Stored items
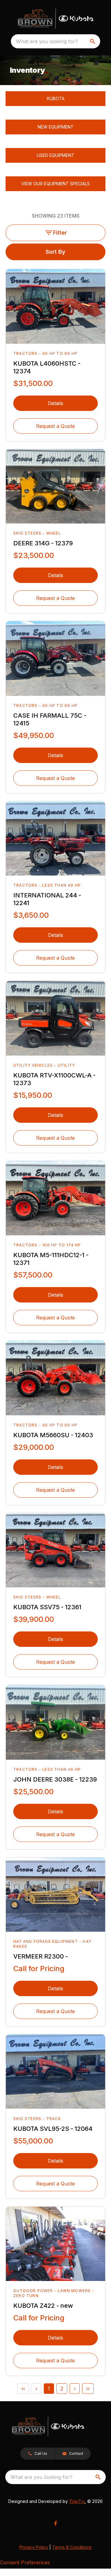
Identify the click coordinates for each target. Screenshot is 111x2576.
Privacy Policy (33, 2547)
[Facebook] (55, 2523)
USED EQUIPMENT (55, 155)
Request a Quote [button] (55, 426)
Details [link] (55, 403)
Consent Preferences (25, 2562)
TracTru (77, 2501)
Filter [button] (60, 232)
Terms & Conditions (72, 2547)
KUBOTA (55, 98)
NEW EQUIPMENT (56, 126)
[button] (37, 2453)
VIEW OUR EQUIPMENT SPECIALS (55, 183)
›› (88, 2388)
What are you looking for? (47, 41)
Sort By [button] (55, 251)
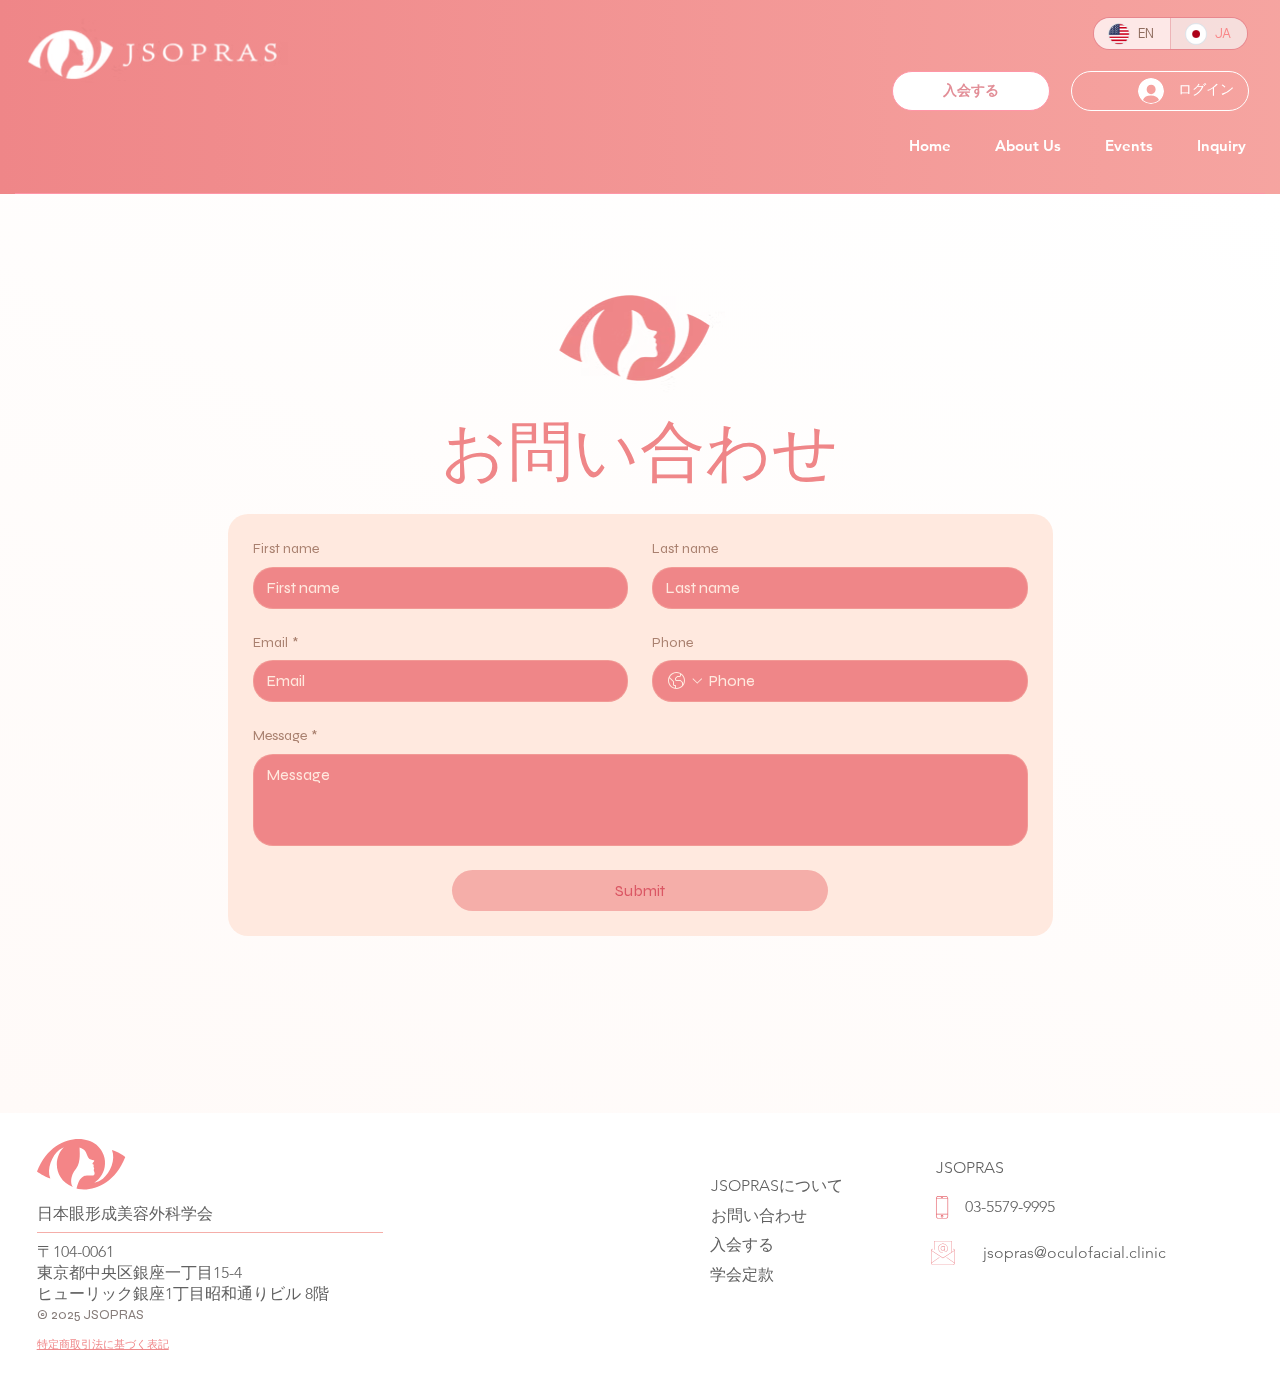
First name (286, 548)
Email (275, 642)
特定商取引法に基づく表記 (103, 1343)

▶ _TRY IT_
Before copying, set the pictures aside; then give the records again exactly.

▶ _SOLUTION_
Identify the click coordinates for each target. Screenshot is 111x2576.
Privacy Policy (33, 2547)
[Facebook] (55, 2523)
USED EQUIPMENT (55, 155)
Request a Quote [button] (55, 426)
Details [link] (55, 403)
Consent Preferences (25, 2562)
TracTru (77, 2501)
Filter [button] (60, 232)
Terms & Conditions (72, 2547)
KUBOTA (55, 98)
NEW EQUIPMENT (56, 126)
[button] (37, 2453)
VIEW OUR EQUIPMENT SPECIALS (55, 183)
›› (88, 2388)
What are you looking for? (47, 41)
Sort By [button] (55, 251)
First name (286, 548)
Email (275, 642)
特定商取引法に基づく表記 (103, 1343)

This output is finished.